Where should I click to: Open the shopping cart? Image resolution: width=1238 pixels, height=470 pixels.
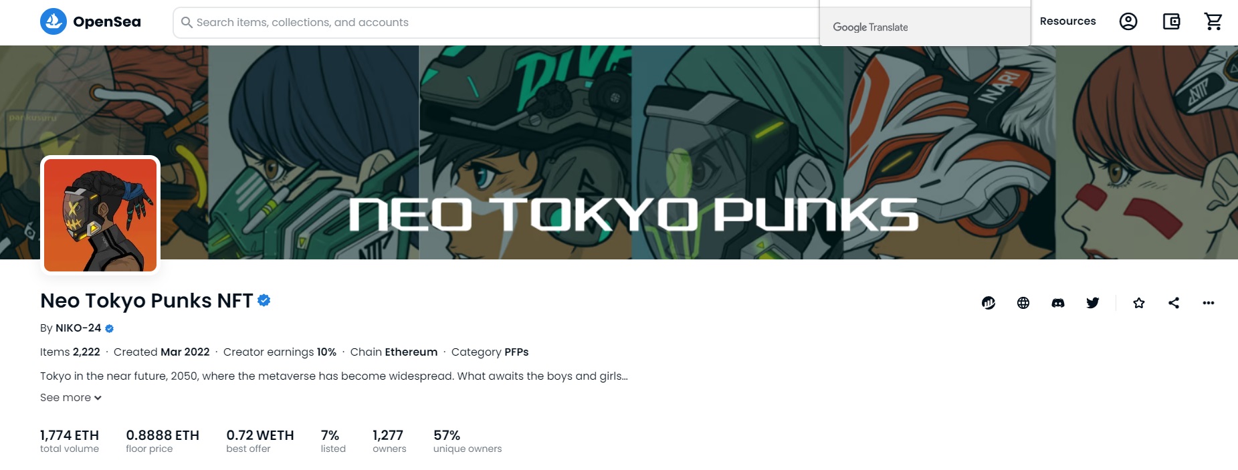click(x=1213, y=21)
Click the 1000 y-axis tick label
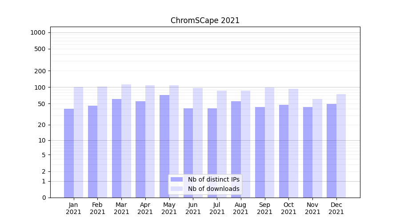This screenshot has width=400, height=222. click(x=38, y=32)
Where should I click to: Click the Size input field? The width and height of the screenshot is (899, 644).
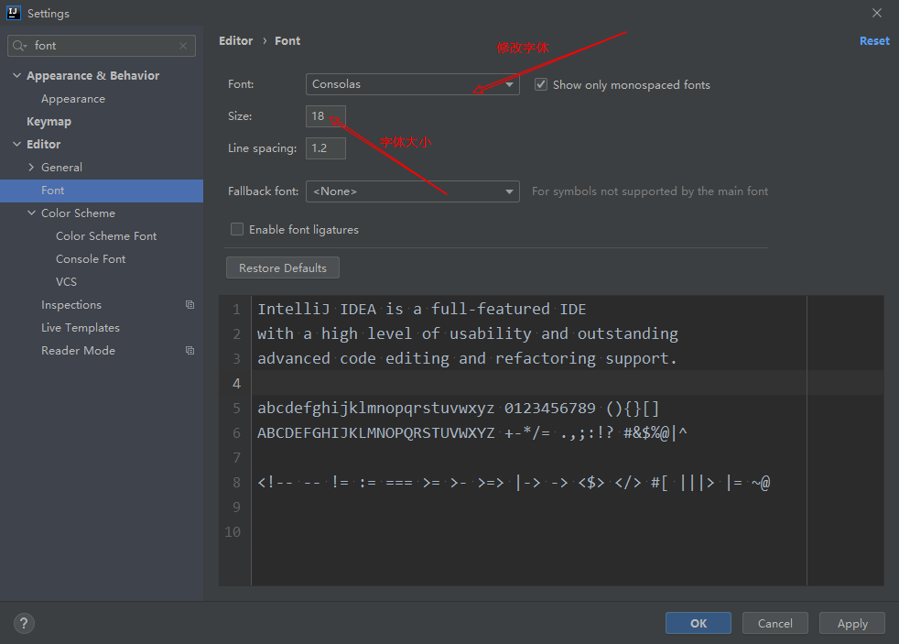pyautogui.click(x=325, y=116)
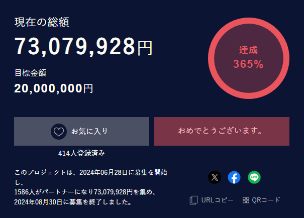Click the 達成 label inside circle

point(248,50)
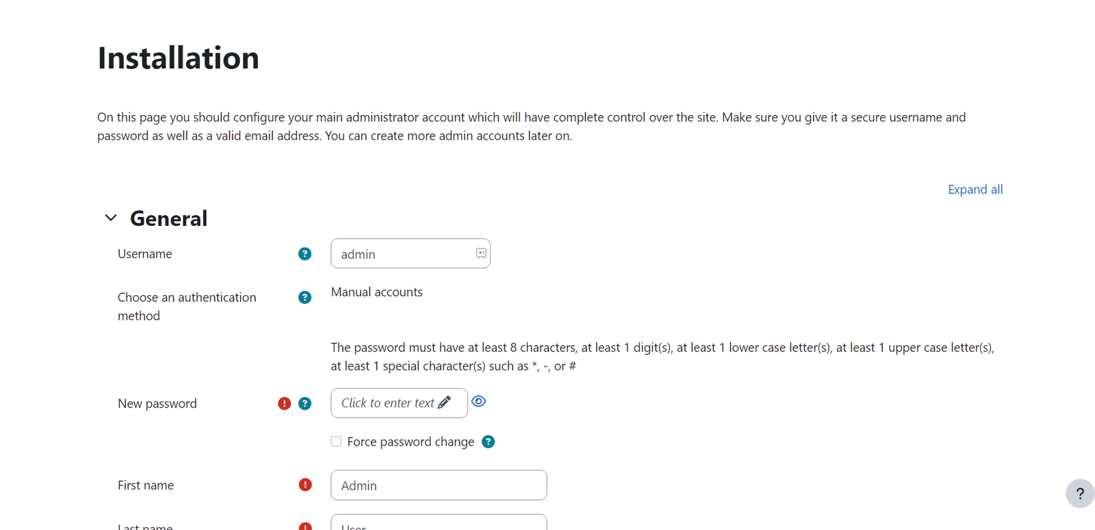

→ EXERCISE BRIEF: With the pictures left out, please output each line from the one containing "Click the 1000 y-axis tick label" through the end of the entries, exactly as it is.

→ THE COMPLETED TASK:
Click the 1000 y-axis tick label
This screenshot has width=400, height=222. click(x=38, y=32)
Where should I click to: Click the Size input field? The width and height of the screenshot is (899, 644).
pyautogui.click(x=325, y=116)
Click the 達成 label inside circle

point(248,50)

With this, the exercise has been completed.